Steps to reproduce the issue:
Set up an ECS task with multiple containers and don't set pidMode
, sort of. There are more conditions but I'm not sure exactly what they are yet (in local testing I discovered it's apparently sensitive to whether the datadog-agent
container's name comes alphabetically before or after any other containers in the task. more on that in a bit).
Additional environment details (Operating System, Cloud provider, etc):
Here's how far I've gotten in debugging the crash:
datadog-agent/pkg/process/util/chunking.go
Lines 85 to 98 in abce0cb
The specific line is c.props[c.idx].size += len(ps)
; we know c.idx
is zero from the panic message, but we also know that c.idx >= len(c.chunks)

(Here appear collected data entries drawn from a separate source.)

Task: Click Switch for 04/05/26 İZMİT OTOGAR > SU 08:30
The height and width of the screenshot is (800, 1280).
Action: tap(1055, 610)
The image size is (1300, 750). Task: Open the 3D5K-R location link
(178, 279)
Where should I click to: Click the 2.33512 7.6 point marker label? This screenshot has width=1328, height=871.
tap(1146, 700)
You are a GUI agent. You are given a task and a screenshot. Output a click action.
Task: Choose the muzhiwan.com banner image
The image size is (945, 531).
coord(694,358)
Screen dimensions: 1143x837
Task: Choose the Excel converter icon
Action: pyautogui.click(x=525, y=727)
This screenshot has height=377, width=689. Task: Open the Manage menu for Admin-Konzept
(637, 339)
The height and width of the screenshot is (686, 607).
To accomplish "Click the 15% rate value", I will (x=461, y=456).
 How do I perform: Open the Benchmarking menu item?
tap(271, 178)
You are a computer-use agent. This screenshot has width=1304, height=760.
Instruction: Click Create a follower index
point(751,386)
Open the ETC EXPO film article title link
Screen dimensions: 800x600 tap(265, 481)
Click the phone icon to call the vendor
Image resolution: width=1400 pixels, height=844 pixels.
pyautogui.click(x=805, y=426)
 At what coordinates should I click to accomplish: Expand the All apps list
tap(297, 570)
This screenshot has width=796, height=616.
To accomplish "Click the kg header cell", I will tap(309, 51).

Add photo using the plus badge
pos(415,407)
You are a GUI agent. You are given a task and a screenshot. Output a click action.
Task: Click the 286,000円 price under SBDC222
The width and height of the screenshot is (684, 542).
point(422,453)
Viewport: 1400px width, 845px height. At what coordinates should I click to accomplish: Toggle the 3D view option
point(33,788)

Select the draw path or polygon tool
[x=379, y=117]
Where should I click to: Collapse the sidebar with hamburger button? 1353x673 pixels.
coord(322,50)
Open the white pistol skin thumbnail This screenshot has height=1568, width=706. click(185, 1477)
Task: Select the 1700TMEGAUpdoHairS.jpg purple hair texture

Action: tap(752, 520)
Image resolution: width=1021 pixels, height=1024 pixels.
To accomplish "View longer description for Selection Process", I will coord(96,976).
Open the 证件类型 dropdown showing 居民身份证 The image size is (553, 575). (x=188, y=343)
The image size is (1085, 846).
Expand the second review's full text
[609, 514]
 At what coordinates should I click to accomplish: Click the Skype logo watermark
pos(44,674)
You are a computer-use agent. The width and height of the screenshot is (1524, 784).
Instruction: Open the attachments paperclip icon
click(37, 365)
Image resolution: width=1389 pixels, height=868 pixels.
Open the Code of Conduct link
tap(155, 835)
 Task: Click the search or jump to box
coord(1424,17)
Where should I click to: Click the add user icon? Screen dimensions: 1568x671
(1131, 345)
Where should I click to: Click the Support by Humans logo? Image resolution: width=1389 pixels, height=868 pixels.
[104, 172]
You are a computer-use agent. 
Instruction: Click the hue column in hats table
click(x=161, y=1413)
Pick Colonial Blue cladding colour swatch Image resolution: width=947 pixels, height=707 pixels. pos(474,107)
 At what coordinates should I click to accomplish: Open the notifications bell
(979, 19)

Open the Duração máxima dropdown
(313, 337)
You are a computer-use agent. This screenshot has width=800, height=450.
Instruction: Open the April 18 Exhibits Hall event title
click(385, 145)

is not true because otherwise the if
would have been taken and c.props
would have a 0th element. Substituting, !(c.idx >= len(c.chunks)
=> c.idx < len(c.chunks)
=> 0 < len(c.chunks)
— that is, c.chunks
does have (at least) a 0th element.
pkg/process/util/chunking.go
correctly maintains the relationship between c.chunks
and c.props
, but c.chunks
can also escape the module by reference via GetChunks
:
datadog-agent/pkg/process/util/chunking.go
Lines 100 to 102 in abce0cb
If another section were to acquire a reference to c.chunks
via GetChunks
, and then append
to it, that would violate Accept
's assumption that len(c.props) >= len(c.chunks)
. This occurs:
datadog-agent/pkg/process/checks/chunking.go
Lines 15 to 22 in abce0cb
datadog-agent/pkg/process/checks/chunking.go
Lines 45 to 51 in abce0cb
If either of the "two scenarios" referenced in chunkProcessesBySizeAndWeight
's comment occurs, and the container with unmappable processes is the first one inspected (hence why order matters!) so that appendContainerWithoutProcesses
sees an empty collectorProcs
, c.chunks
will be extended but c.props
won't. When chunkProcessesBySizeAndWeight
later calls utils.ChunkPayloadsBySizeAndWeight
, which calls Accept
, this crash will occur.
My first instinct would be to say that GetChunks
shouldn't exist (pass chunker
down to appendContainerWithoutProcesses
and use Accept
with an empty process list? I dunno) but I'm seeing this code for the first time so take it with a grain of salt.
Presumably in this case process <=> container mapping cannot be established
because of the pidMode
configuration issue, but I'm not certain. I don't know if there's a good way to detect that setting from within the container, but this crash definitely shouldn't be happening.